In place of warm getaways and breaks from books, more than 50 Science students participated in the second annual Industry Problem Solving Week (IPSW), an event which united the university, city and industry in an attempt to solve challenges facing local organizations and businesses.
“I think what the students get out of this is an opportunity to work on real-world problems, with real data, and have an experience in an industry,” said Mat Daley, a specialist in corporate investments and partnerships with the City of London.
“The industry folks get to bring a challenge, which they have in their current work, and they get to connect with some of the youngest and brightest minds that are in this city. And from the city’s perspective, we are always interested in retaining our youngest and brightest minds, so we can hope to achieve that through (working) with industry partners.”
IPSW grew from one workshop to three in the past year, with students being assigned challenges to tackle from industry leaders in categories including data analytics, environment and sustainability and materials. This year, eight local oganizations – among them London Hydro, Labatt Brewing Company and ReThink London – presented 11 challenges to students to solve in a matter of days.
At the close of IPSW, students, having worked with a mentor faculty member, presented their solutions to industry partners and a winner was chosen in each workshop based on the presentation, applicability and originality of the solution offered. It is up to the organizations to move forward with the solutions.
“It’s a great experience. As an academic student (in math), there isn’t a lot of teamwork involved. Working with the group and seeing different ideas from people in different disciplines, is great,” said Shawn Hanson, a third-year student who participated this year.
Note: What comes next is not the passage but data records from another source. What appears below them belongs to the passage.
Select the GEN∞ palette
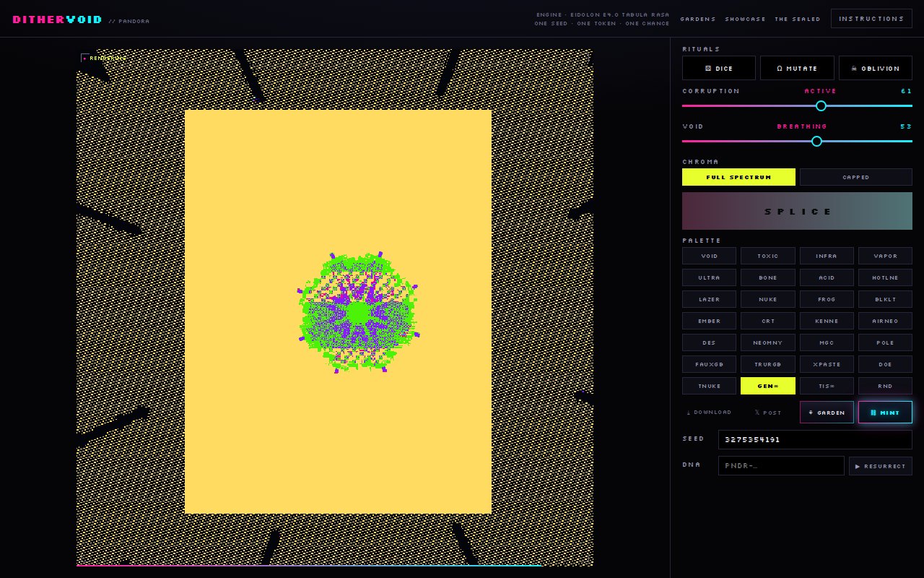Viewport: 924px width, 578px height. click(x=768, y=386)
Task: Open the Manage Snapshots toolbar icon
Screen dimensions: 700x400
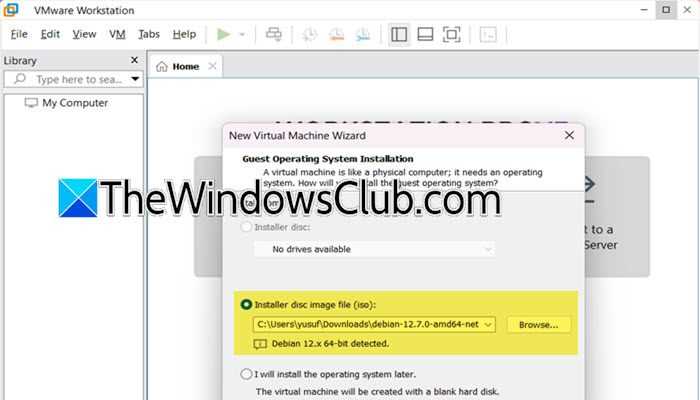Action: point(362,34)
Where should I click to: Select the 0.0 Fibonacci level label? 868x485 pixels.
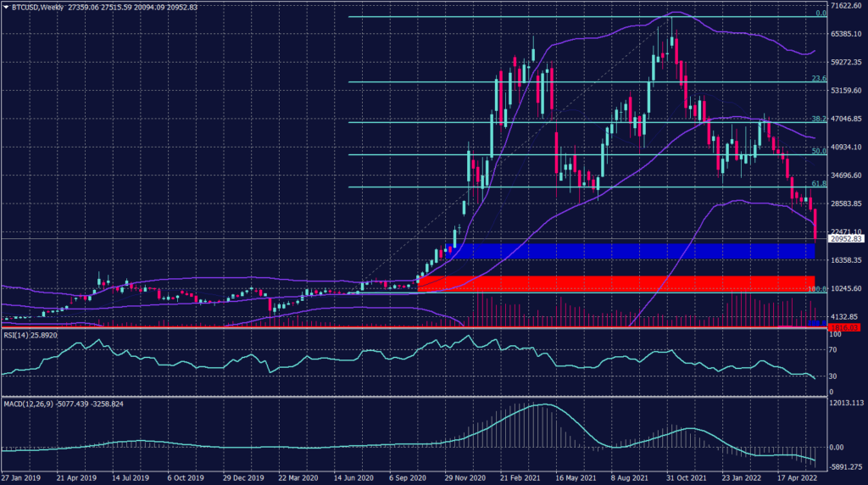click(820, 14)
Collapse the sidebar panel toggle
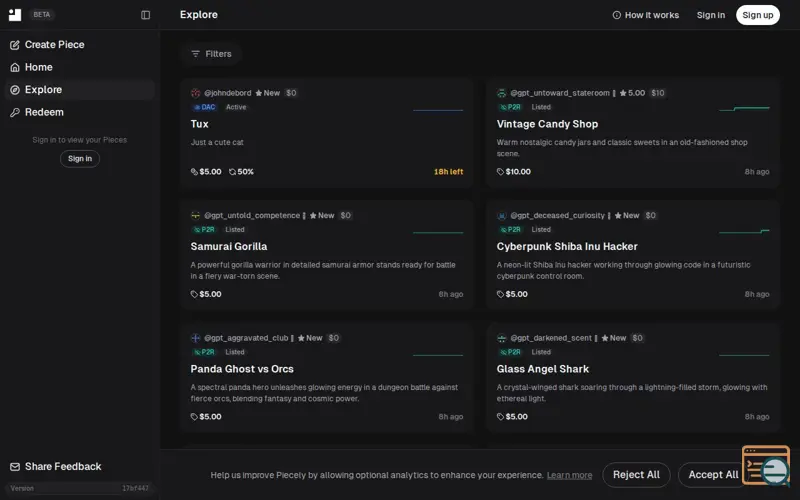Viewport: 800px width, 500px height. (145, 15)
“You make connections with people and down the road, you might be stuck with something, and you might need some input from other people. There’s a better chance something will come of a problem if there’s more people working together in a room.”
Hanson’s team was assigned a problem from London Hydro, and won in the Environment and Sustainability workshop.
Hydro companies are slowly losing money, as some customers are moving toward renewable energy sources. Meanwhile, there is nevertheless a cost and a demand for the companies to deliver hydro to all customer homes, Hanson explained. His group was tasked with finding a way for the companies to continue seeing profit, even if demand or consumption decreases from time to time.
The group came up with a solution that involved a fixed charge for provision of hydro to customers’ homes.
Industry partners who participated during the week are walking away with great benefits, added Jeff Eaves, business development and marketing manager at Tillson Brands, a company that manufactures de-icers.
“We came in first with more of a marketing problem – how do we take our product and bring it to market? But what the students delved into, as one of the first steps, which I was missing, was being able to support all my claims (of our product’s benefits) with data. So they realized it would be better for them to focus on how I could do more testing, for less money,” he said.
His student group figured out a way for him to use and refurbish equipment he already has for testing purposes and Eaves noted he plans to move forward with their solution to cut costs and, eventually, increase revenue.
“At (IPSW), you’re meeting with industry partners, solving problems that are less abstract, less academic and are really borne out of industry work,” said Andrew Kope, a student organizer who participated last year before completing his MSc.
“You also have the experience of networking with other students – that was the best thing I got out of it, being able to meet people you don’t usually get to talk to very much, and building connections with students, faculty, industry, too.”
There have been a few success stories in which companies have moved forward with the solutions presented.
“We hope to have more students and more industry partners each year,” Kope said.